(Dataset entries)
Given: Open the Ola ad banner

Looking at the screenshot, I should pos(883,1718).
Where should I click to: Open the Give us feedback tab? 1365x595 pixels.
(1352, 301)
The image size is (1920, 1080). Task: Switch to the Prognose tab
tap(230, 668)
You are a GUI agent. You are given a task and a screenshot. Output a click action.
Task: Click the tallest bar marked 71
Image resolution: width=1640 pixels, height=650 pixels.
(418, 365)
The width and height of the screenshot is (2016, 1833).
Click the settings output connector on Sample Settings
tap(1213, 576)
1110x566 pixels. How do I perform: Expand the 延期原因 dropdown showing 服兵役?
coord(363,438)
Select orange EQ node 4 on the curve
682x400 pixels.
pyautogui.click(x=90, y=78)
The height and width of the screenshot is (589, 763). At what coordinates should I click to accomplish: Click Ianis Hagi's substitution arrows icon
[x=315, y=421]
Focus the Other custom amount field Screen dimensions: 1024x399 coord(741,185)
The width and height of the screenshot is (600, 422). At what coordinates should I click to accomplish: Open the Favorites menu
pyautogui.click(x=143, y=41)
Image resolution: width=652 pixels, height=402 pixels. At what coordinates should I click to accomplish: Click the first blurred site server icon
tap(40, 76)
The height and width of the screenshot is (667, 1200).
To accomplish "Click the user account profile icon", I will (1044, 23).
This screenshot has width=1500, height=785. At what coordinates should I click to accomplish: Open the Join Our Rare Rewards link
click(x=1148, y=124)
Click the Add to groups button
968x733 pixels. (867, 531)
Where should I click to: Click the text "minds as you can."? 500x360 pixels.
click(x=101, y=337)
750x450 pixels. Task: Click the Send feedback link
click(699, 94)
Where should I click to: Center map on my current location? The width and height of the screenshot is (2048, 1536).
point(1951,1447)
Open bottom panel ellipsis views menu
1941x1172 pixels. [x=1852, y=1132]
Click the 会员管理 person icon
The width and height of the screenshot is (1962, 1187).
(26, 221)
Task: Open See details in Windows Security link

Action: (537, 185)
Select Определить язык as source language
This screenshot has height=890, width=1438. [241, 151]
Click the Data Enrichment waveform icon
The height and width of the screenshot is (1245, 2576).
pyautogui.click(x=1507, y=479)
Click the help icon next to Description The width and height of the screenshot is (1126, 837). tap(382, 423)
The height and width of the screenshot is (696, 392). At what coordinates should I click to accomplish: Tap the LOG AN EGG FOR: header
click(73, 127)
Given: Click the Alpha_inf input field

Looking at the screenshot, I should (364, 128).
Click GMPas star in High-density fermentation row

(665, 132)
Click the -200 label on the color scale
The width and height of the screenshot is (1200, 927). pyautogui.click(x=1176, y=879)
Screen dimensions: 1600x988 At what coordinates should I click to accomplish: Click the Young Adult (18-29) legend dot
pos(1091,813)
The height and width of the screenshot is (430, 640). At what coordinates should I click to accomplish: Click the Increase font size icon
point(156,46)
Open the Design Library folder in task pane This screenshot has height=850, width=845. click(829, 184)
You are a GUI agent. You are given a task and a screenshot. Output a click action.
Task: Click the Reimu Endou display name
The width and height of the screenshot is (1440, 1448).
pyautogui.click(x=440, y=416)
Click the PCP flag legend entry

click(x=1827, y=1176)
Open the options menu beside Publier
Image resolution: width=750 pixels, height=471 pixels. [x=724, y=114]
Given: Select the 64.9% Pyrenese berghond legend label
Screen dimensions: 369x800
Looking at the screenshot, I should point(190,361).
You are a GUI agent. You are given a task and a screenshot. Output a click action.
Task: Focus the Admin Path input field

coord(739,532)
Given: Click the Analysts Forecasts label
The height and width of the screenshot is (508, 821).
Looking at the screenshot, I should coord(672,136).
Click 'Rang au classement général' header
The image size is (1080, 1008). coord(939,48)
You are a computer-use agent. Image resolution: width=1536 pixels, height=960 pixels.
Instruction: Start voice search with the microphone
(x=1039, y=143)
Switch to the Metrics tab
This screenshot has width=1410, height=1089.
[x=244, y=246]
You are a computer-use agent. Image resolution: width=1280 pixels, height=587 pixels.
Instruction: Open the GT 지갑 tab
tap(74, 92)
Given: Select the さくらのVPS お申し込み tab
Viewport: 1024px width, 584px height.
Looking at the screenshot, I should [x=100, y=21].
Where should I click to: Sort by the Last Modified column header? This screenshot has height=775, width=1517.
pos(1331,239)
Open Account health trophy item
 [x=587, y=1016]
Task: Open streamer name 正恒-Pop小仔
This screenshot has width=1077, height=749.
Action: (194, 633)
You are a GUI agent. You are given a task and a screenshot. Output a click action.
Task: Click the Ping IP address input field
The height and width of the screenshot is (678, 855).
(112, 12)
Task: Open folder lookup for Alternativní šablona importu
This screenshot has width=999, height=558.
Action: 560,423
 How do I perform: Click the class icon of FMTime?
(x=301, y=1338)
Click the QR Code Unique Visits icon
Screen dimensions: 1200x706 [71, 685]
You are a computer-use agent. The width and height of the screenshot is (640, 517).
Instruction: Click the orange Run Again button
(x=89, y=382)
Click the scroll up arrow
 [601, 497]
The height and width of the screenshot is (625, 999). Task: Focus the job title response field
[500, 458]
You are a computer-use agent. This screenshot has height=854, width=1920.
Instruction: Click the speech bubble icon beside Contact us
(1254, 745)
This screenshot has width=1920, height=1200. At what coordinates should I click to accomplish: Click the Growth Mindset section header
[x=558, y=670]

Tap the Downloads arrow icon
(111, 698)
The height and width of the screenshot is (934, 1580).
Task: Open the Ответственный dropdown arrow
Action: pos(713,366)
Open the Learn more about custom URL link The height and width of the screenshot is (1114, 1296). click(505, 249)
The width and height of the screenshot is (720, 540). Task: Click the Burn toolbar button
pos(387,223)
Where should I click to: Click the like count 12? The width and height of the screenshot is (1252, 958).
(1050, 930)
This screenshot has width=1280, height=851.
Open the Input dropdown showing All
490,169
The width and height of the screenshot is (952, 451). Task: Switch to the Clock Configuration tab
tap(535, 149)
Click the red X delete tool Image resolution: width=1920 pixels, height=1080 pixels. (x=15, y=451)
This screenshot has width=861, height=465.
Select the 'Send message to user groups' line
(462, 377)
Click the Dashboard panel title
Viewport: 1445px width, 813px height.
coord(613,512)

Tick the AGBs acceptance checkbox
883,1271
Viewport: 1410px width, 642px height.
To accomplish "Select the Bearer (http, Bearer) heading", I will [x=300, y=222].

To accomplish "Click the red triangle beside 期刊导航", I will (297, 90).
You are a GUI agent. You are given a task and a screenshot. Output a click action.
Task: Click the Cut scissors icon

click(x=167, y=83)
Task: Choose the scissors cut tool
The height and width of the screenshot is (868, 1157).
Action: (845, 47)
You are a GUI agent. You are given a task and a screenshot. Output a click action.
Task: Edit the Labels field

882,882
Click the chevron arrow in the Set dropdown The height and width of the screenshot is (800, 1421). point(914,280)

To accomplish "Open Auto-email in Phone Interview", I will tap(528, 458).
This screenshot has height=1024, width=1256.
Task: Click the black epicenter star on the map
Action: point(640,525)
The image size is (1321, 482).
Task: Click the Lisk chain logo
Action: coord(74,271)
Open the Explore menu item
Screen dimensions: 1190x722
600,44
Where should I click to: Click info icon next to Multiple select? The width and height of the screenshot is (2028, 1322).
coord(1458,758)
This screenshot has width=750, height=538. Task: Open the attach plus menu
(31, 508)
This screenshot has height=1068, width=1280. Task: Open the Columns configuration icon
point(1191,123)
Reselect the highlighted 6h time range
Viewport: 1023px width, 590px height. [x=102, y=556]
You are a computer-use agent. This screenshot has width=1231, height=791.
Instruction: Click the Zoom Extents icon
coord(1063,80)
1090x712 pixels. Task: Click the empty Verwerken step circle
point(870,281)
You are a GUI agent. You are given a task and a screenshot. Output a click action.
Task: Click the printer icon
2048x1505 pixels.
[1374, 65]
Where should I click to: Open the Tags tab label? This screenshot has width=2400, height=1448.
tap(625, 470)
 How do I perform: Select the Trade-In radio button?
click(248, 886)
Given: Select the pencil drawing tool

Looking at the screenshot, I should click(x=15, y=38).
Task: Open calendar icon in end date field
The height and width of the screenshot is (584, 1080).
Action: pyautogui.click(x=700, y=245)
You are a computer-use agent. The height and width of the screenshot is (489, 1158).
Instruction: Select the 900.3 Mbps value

* PROMPT *
Copy out the lines of the rows above word for word. Start with the line that contains "Click the help" and go on through the line that contains "Image resolution: width=750", including both of those lines.

* FINAL RESULT *
Click the help icon next to Description The width and height of the screenshot is (1126, 837). tap(382, 423)
The height and width of the screenshot is (696, 392). At what coordinates should I click to accomplish: Tap the LOG AN EGG FOR: header
click(73, 127)
Given: Click the Alpha_inf input field

Looking at the screenshot, I should (364, 128).
Click GMPas star in High-density fermentation row

(665, 132)
Click the -200 label on the color scale
The width and height of the screenshot is (1200, 927). pyautogui.click(x=1176, y=879)
Screen dimensions: 1600x988 At what coordinates should I click to accomplish: Click the Young Adult (18-29) legend dot
pos(1091,813)
The height and width of the screenshot is (430, 640). At what coordinates should I click to accomplish: Click the Increase font size icon
point(156,46)
Open the Design Library folder in task pane This screenshot has height=850, width=845. click(829, 184)
You are a GUI agent. You are given a task and a screenshot. Output a click action.
Task: Click the Reimu Endou display name
The width and height of the screenshot is (1440, 1448).
pyautogui.click(x=440, y=416)
Click the PCP flag legend entry

click(x=1827, y=1176)
Open the options menu beside Publier
Image resolution: width=750 pixels, height=471 pixels. [x=724, y=114]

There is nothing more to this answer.